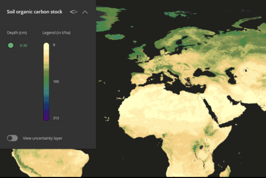This screenshot has height=178, width=266.
Task: Select the 0-30 cm depth radio button
Action: point(11,45)
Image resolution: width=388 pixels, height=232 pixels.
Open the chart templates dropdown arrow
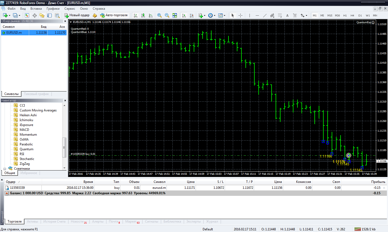pyautogui.click(x=224, y=15)
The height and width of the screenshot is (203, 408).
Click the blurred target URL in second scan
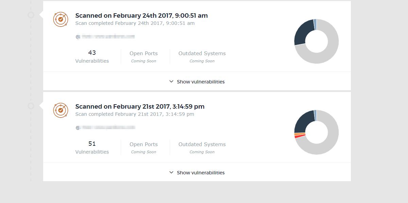point(105,128)
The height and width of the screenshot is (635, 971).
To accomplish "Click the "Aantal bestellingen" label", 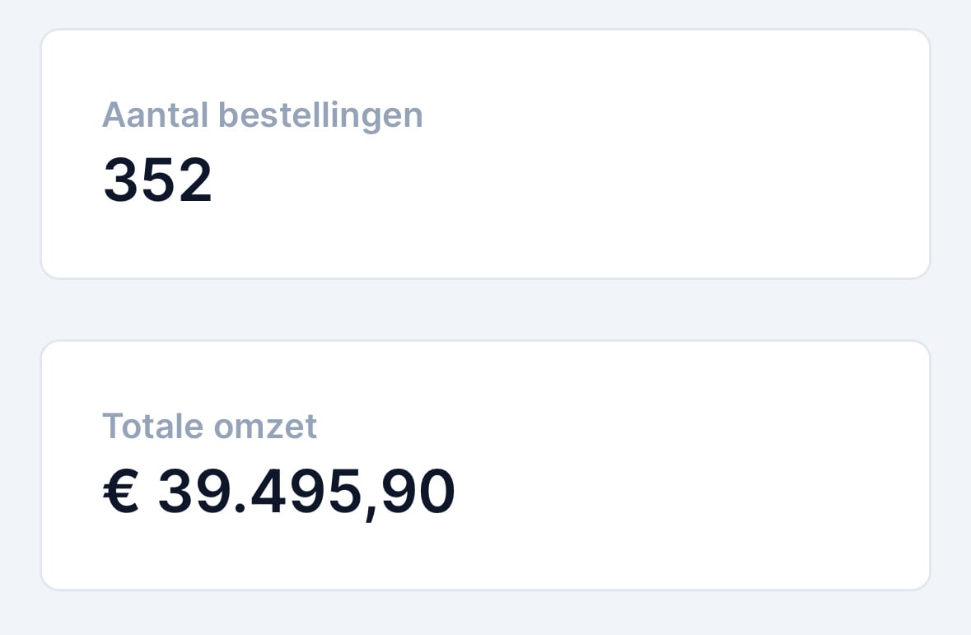I will [x=262, y=115].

========

## [Required task]
Rewrite the lines from the first one up to and including the line with "pyautogui.click(x=224, y=15)", swapping "dropdown arrow" for "dropdown button" and changing nothing else. Leave the pictures out of your answer.

## [Answer to the problem]
This screenshot has height=178, width=266.
Task: Select the 0-30 cm depth radio button
Action: point(11,45)
Image resolution: width=388 pixels, height=232 pixels.
Open the chart templates dropdown button
pyautogui.click(x=224, y=15)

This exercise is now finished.